条約と国内法

行政書士条約と国内法の関係」の問題

基礎法学条約と国内法難易度:normal
条約の国内法上の効力に関する次の記述のうち、最も適切なものはどれか。
1条約は公布によってそのまま国内法としての効力を有し、原則として法律に優位すると解されている。
2条約は国会の承認を経た後であっても、別途これを施行する法律が制定されない限り、国内では一切効力を生じない。
3条約は国内法としての効力を一切持つことはなく、専ら国家相互間の権利義務のみを定めるものと解されている。
4条約は国内では命令と同等の効力にとどまり、法律には劣後する地位を持つと解されている。
5条約は天皇の認証のみによって成立し、国会の承認を要しないものとされている。
正解
1条約は公布によってそのまま国内法としての効力を有し、原則として法律に優位すると解されている。
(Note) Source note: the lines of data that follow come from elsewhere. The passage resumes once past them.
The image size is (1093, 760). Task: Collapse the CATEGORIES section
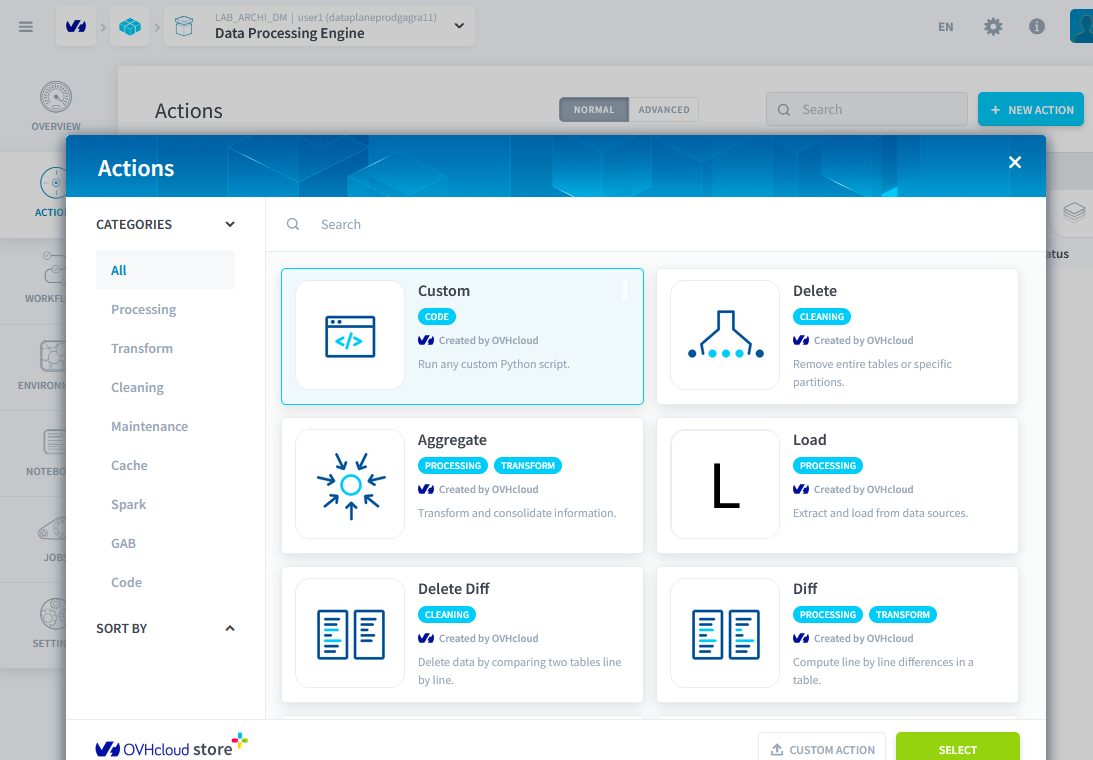point(230,225)
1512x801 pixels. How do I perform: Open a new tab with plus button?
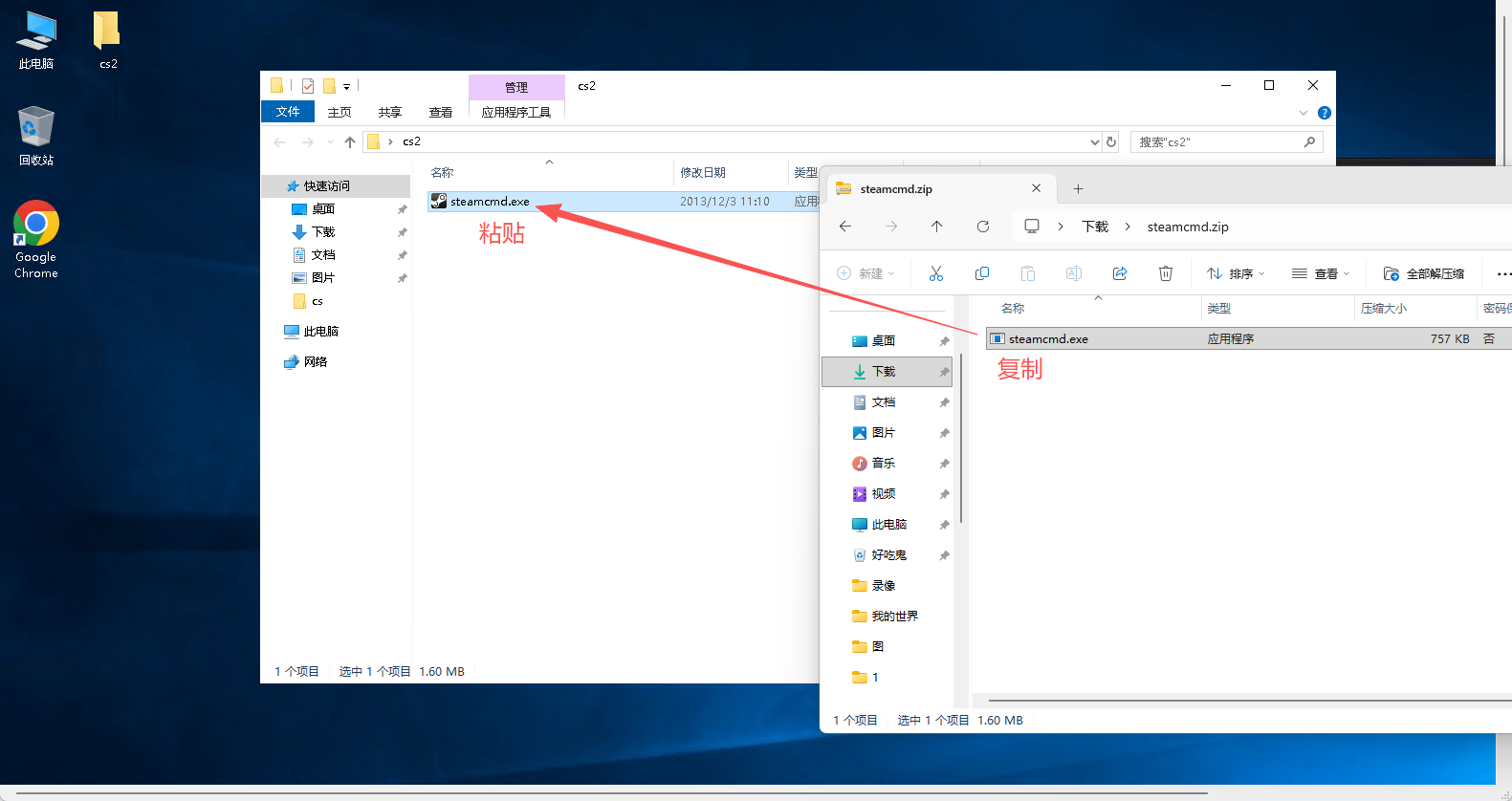1078,189
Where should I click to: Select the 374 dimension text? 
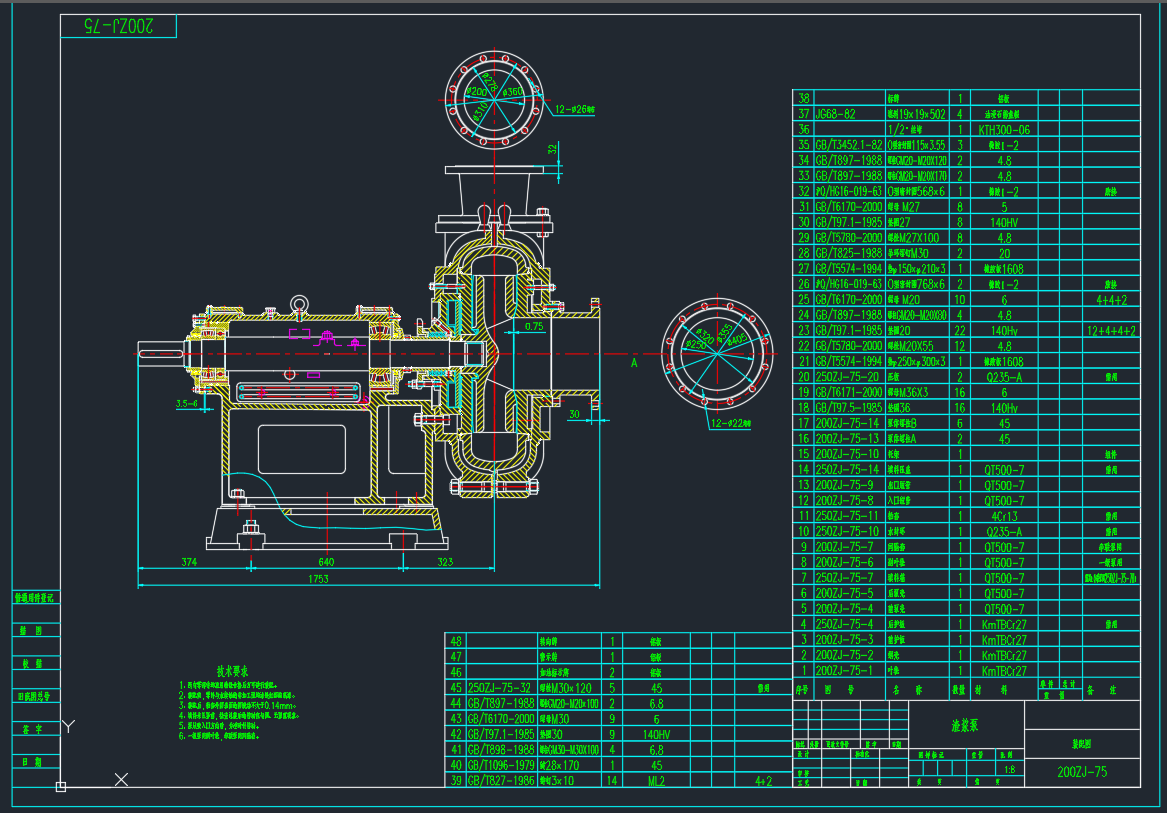tap(188, 562)
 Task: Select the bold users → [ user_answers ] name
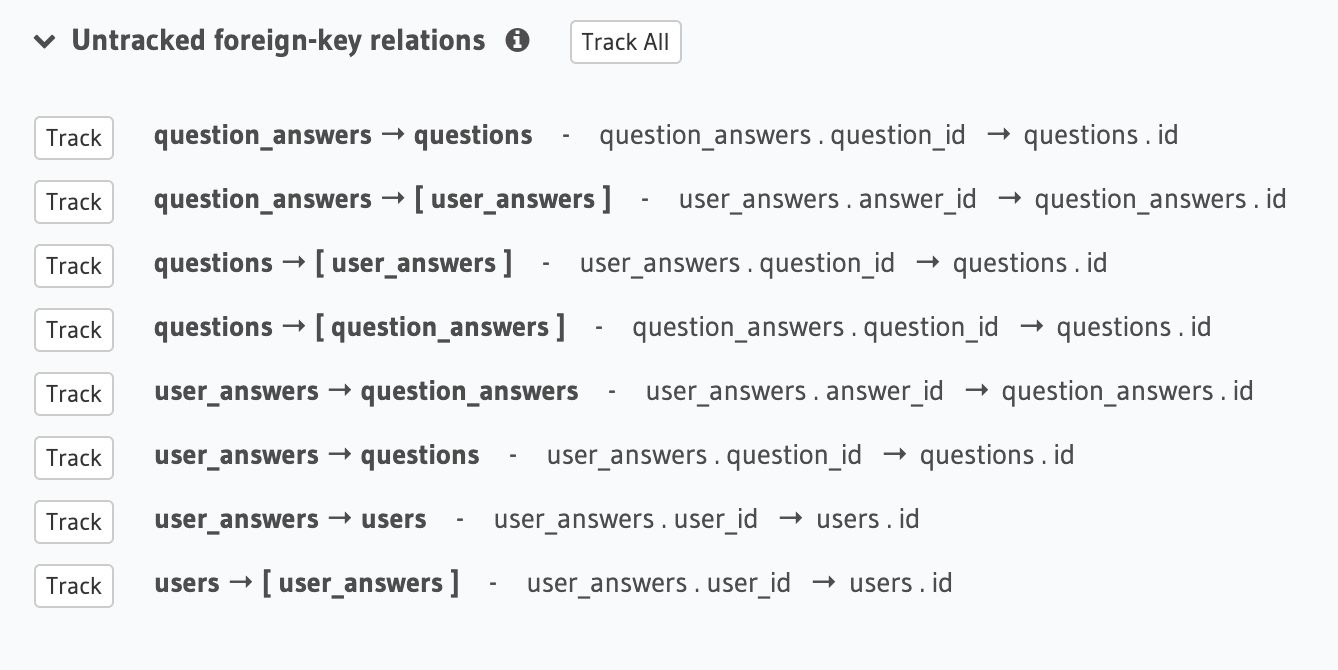[306, 583]
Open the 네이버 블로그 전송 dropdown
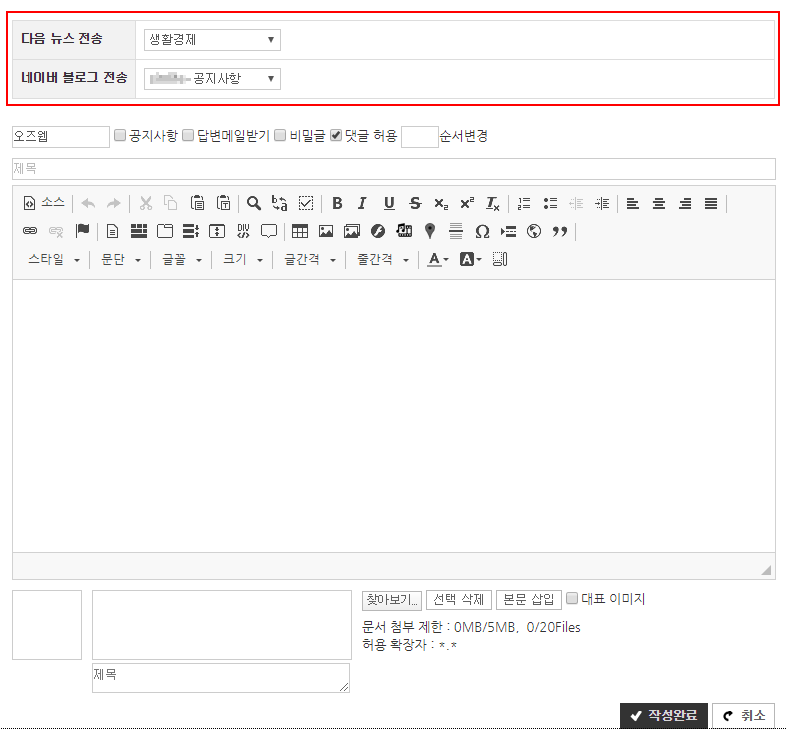 (x=212, y=78)
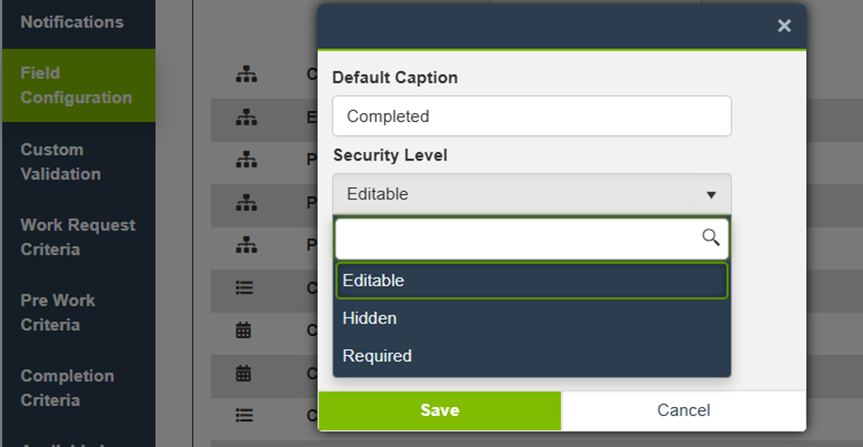Viewport: 863px width, 447px height.
Task: Click the list icon above the calendar icons
Action: 245,287
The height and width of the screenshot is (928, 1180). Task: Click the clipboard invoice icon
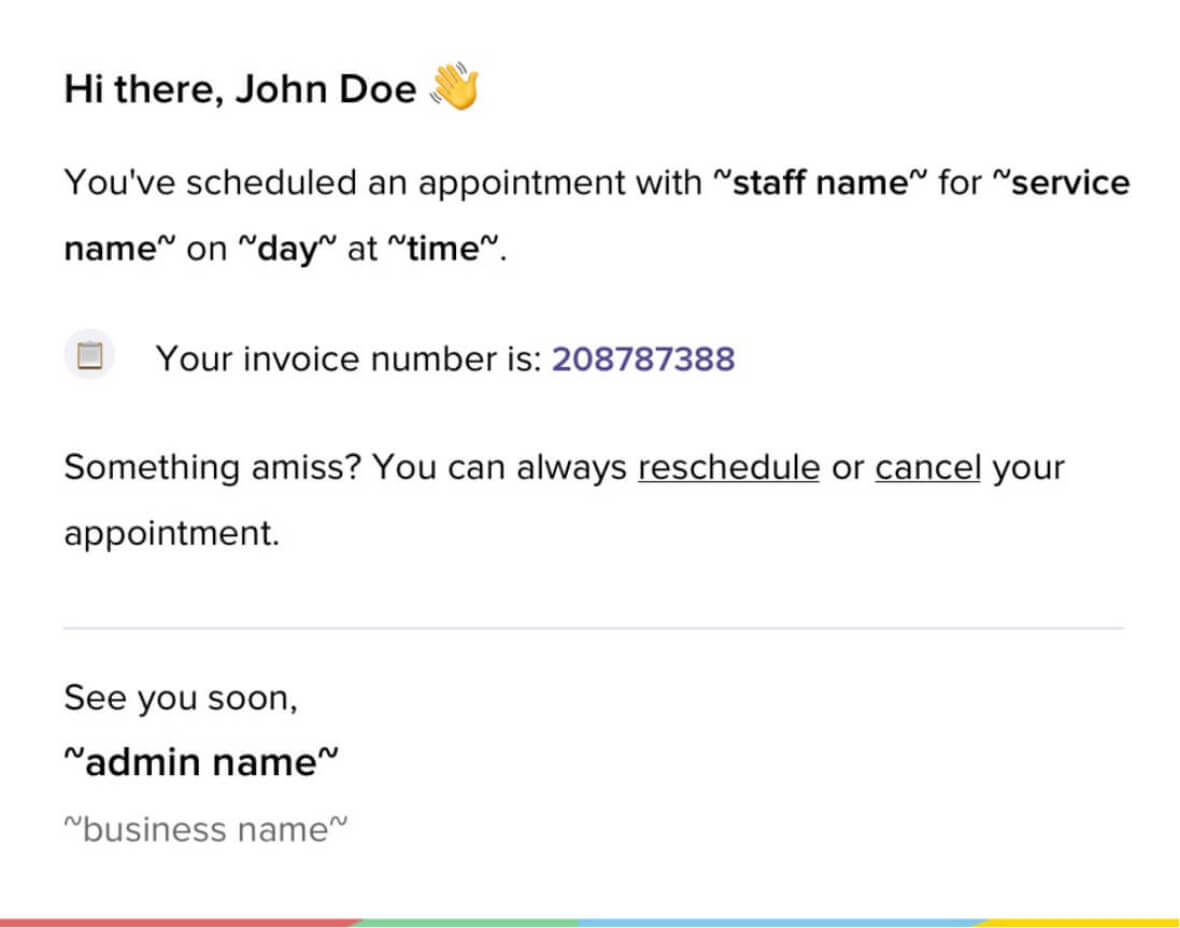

国会の承認を経て公布された条約は、特段の立法措置を要せず国内法としての効力を持つ。憲法98条2項の条約遵守義務を根拠に、原則として法律に優位すると解するのが通説である。

?選択肢ごとの解説

1 ○国会の承認を経て公布された条約は、特段の立法措置を要せず国内法としての効力を持つ。憲法98条2項の条約遵守義務を根拠に、原則として法律に優位すると解するのが通説である。
2 ×条約は公布により直接国内的効力を生ずるのが原則で、施行立法は当然には必要でない。立法がなければ一切無効とする点が誤りである。
3 ×条約は公布により国内法としての効力を有しうる。国内法上の効力を一切持たず国家間の権利義務に尽きるとする点が誤りである。
4 ×条約は通説上、法律に優位する地位を有すると解される。命令と同等で法律に劣後するにとどまるとする点が誤りである。
5 ×条約の締結には国会の承認を要する(憲法73条3号)。天皇の認証のみで成立し承認を要しないとする点が誤りである。